Among the companies the lawsuit accuses of price fixing are Expedia, Hilton Hotels & Resorts, InterContinental Hotels Group (IHG), Kimpton Hotel and Restaurant Group, Marriott International, Orbitz, Priceline, Sabre, Starwood Hotels & Resorts and Trump International Hotels Management plus several of those companies’ wholly owned subsidiaries and sister companies.

The suit was filed on Aug. 20 in U.S. District Court for Northern California. The Seattle-based Hagens Berman law firm is representing lead plaintiffs Nikita Turik and Eric Balk as well as a class of consumer plaintiffs that has yet to be certified by the court.

The suit alleges that the OTAs engaged in “anticompetitive” behavior by coercing the hotels to “impose minimum resale price maintenance agreements” on the smaller online retailers and to “refuse to supply or [to] cut off supply to price-cutting competing online retailers.”

Sabre, which owns Travelocity, denied that either company had engaged in any anticompetitive actions and declined to comment further.

In a statement, IHG said, “We are aware of the class-action lawsuit filed by Hagens Berman against several online travel sites and hotel companies.
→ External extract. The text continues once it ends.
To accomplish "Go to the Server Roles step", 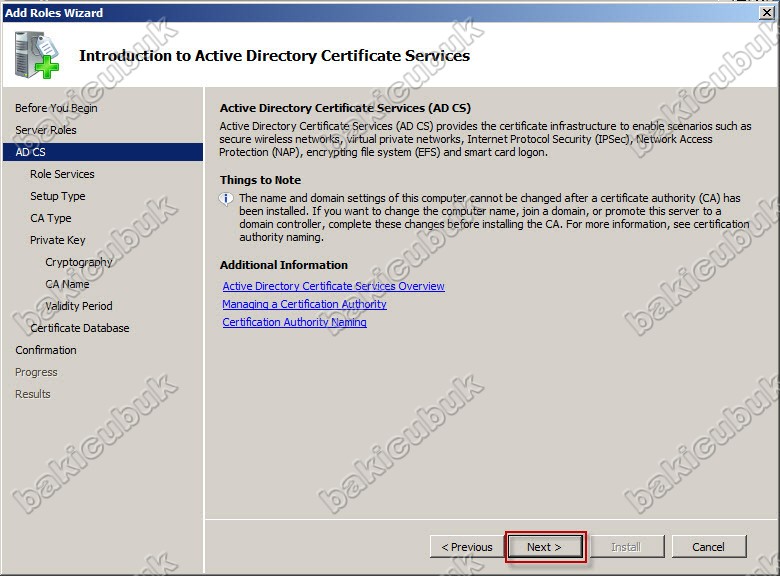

We believe our pricing practices and arrangements with online booking agencies are compliant with the law and will be responding to the litigation in the normal course.”
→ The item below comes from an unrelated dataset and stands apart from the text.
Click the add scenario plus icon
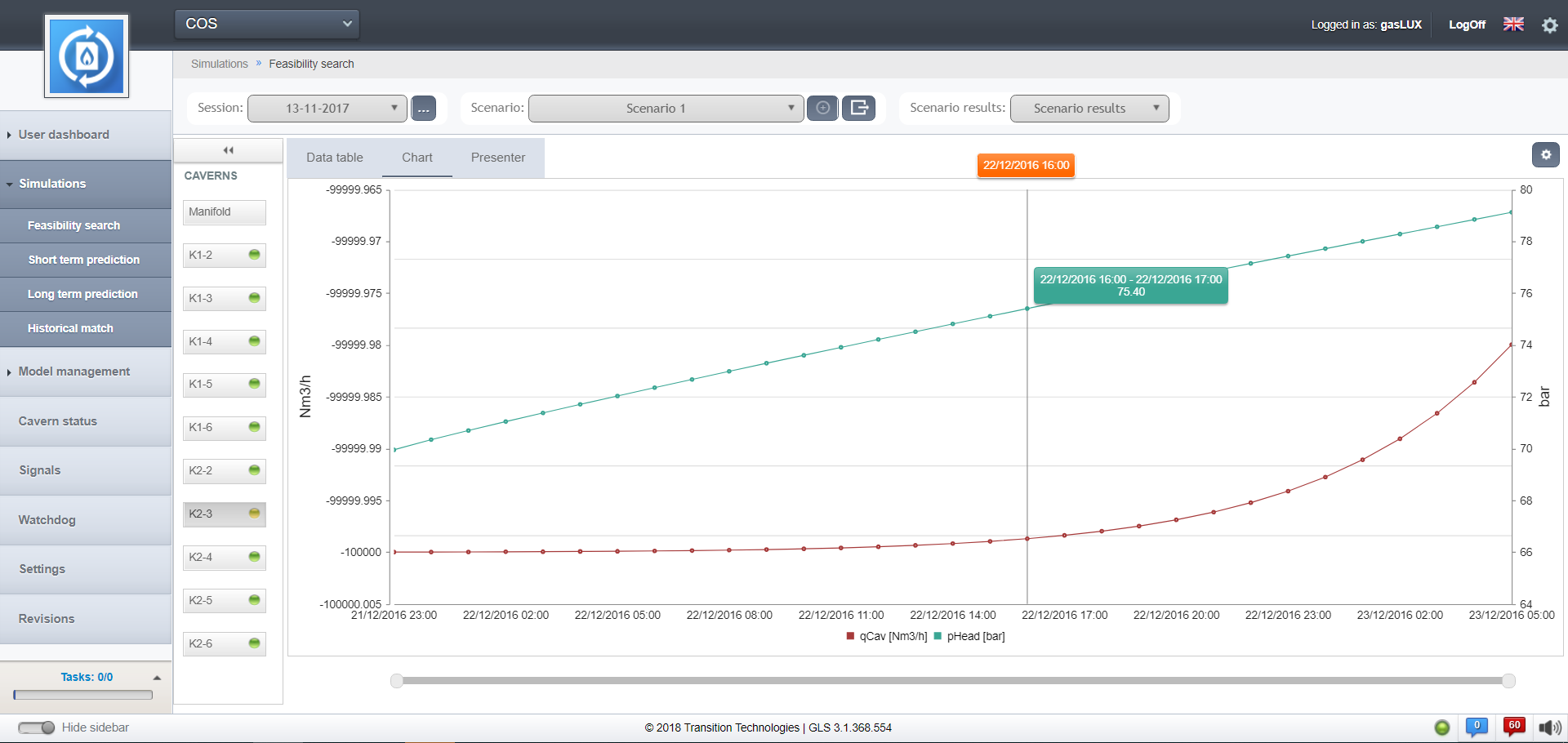 (822, 108)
The lawsuit’s claims are notable because, typically, price-parity agreements are designed to ensure that hoteliers can force online travel agencies (OTAs) to honor their minimum room rates so that the hoteliers’ own websites are not undercut. But this claim alleges that the intermediaries actually enforced such price minimums in order to prevent smaller OTAs, such as, from competing.

Whether or not that claim is judged to be legitimate, it suggests the growing level of influence the largest OTAs hold over the hotel industry. This year, OTAs will book more than $16.5 billion in U.S. hotel reservations, up 9% from last year and up 37% from 2009, according to a PhoCusWright report released late last year.

During that same period, the OTAs’ share of all U.S. hotel bookings will have grown to 15% from 13%.

Hagens Berman managing partner Steve Berman said in a statement that the hotels and OTAs “have created the illusion that savvy consumers can spend time researching hotel rates online to find good deals,” when in fact “consumers see nothing but cosmetic differences and the same prices on every site.”

According to the claim, Turik and Balk are representative of consumers who have allegedly been prevented from securing the lowest possible prices on hotel rooms because of the hotel-OTA agreements. Turik, a Chicago resident, booked a room at the Westin Beale Street Memphis (Westin is a Starwood brand) in early 2010, while Balk, who lives in Iowa, booked a room at the Holiday Inn Express Hotel & Suites Bloomington in Indiana last year. (Holiday Inn is an IHG brand.)

Robert Lande, a professor at the University of Baltimore Law School and a director at the American Antitrust Institute, said the plaintiffs might have a case if they are able to prove that the OTAs worked in concert with each other to impose the pricing agreements.

Lande added that it made sense for the case to be filed in California because of that state’s Cartwright Act, which makes California’s antitrust laws more stringent than those in other states when it comes to imposing restrictions on resale price maintenance agreements between suppliers and retailers.

That said, there are two reasons the Cartwright Act might not apply in this case. First, a hotel room could be categorized as a rental rather than a sale. Second, neither lead plaintiff lives in California nor did either make his hotel bookings within the state.

“If you’re a California resident or if you’re booking a room there, you could argue [a violation of the Cartwright Act],” Lande said. “If not, it’s a hard argument for the plaintiffs.”

This is not the first time antitrust allegations have been made with reference to the relationship between hotels and OTAs.

Last month, the U.K.’s Office of Fair Trading alleged that IHG, Expedia and Priceline’s unit had engaged in anti-competitive practices by reaching agreements that limited the OTAs’ ability to discount rooms, restricting competition from smaller OTAs that would be willing to offer lower room prices. The Office of Fair Trading started its probe into the issue in September 2010.

IHG said last month that it wasn’t breaking any competition laws and was operating consistently with the rest of the industry. It also said it was cooperating with the office’s probe.